Our next stop was at the north end of the Magic Reservoir where we had a brief, distant flyby PRAIRIE FALCON:
RED-TAILED HAWK:
NORTHERN HARRIER:
TURKEY VULTURE. I’ve said it before and I’ll say it again - one of my favorite parts of central Idaho birding is that it has the greatest density of breeding raptors in the WORLD. Yes. The entire world.
Female NORTHERN FLICKER appearing to pant even though it wasn’t nearly hot by Idaho standards.
GRAY FLYCATCHER is always nice:
We soon ended up seeing over a dozen LOGGERHEAD SHRIKES which was rather unprecedented as this is an expected desert breeding bird, but not in such high numbers! It was so cool to see so many of Poo’s spark bird.
Superficially-similar EASTERN KINGBIRD:
WESTERN GREBES including this pale one, perhaps a juvenile, or maybe even a hybrid with a Clark’s? Grebe experts, how’s your time to help a birder out.
Cute family of COMMON MERGANSERS:
Juvenile HORNED LARK along Magic Desert Road was really cool:
We also flushed a SECOND Greater Sage-Grouse which was crazy, and possibly due to the extensive amount of die-out we saw of the sage near this road, as this bird was hunkered down in one of the few remaining live patches. Awesome to get a second of this lifer species for me, abut unfortunate given the degraded habitat.

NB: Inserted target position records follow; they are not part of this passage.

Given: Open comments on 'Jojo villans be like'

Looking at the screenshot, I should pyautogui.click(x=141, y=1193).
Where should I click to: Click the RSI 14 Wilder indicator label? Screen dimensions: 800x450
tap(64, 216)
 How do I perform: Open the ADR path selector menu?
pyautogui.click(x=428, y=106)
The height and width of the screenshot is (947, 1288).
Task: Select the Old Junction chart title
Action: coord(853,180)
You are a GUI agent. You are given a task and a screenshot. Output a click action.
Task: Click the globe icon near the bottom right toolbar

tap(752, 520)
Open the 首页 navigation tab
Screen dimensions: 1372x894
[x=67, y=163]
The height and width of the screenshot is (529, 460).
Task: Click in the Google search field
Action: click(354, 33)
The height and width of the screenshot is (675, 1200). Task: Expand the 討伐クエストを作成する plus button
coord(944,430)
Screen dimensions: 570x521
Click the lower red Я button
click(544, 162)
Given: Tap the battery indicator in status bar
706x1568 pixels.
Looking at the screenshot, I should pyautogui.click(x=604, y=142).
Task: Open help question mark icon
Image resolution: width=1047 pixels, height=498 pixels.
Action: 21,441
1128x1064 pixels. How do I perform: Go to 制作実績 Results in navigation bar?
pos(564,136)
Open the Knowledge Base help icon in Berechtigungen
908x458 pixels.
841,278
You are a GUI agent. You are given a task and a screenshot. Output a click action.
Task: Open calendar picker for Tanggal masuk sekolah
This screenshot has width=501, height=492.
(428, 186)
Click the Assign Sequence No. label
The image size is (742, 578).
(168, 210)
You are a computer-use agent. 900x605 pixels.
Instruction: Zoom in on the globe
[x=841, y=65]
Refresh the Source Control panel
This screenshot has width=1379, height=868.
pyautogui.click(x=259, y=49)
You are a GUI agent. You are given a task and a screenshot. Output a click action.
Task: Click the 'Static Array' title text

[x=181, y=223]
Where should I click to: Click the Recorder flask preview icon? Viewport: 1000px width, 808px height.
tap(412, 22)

The Grouse unfortunately went unphotographed, but closer again to Magic Reservoir (the west side this time), we had a covey of CALIFORNIA QUAIL:
A really obliging pair of ROCK WREN:
And my F.O.Y. SAY’S PHOEBE, awesome!
VESPER SPARROW was nice to pick up:
And a pair of SWAINSON’S HAWKS right in the center of the town of West Magic, including this juvenile:
And the pair of adults:
Waterbirds were present on the reservoir, though not quite in the numbers we were hoping for. EARED GREBE family:
There were high numbers of this species around:
Flyover WHITE-FACED IBIS in the distance:
More Grebes:
Flyby Yellowlegs sp. with WILLETS (the ones with flashy black and white wings):
CALIFORNIA (darker-mantled) and RING-BILLED (lighter-mantled) GULLS:
Poo spotted this PIED-BILLED GREBE:
There were many flocks of NORTHERN SHOVELERS:
Alternate-plumage FORSTER’S TERN:
More shovelers:
Distant AMERICAN WHITE PELICAN with the shovelers:
Another family of COMMON MERGANSERS:
Breeding-plumage COMMON LOON:
And the final bird photo of the day was this beautiful male AMERICAN GOLDFINCH on the sunflowers on our drive out of Magic:
The aforementioned sunflowers on the way out, as well as an intense storm that later pelted the area with rain, thunder, and flooding. Wow!
Bird-of-the-day of course goes to my life bird Greater Sage-Grouse, with runner-up to all the Loggerhead Shrikes we found: twenty-four in total by the end of the day!!!!
It was a fantastic day capped off by a wonderful Symphony concert that Poo, Kathleen, and I watched while my mom slayed some Ginastera. Brava!
It seemed like I had brought the Switzerland weather with me, as the mountains were wrapped in a gorgeous fog — a weather pattern that is very un-Idaho in august. It was beautiful and we all admired it post-concert!
Happy birding,
Henry
World Life List: 1171 Species (1 life bird today: Greater Sage-Grouse)
Such a great day of birding and music! Fun to see you burst out of the car not once but twice for your lifer sage grouse!!!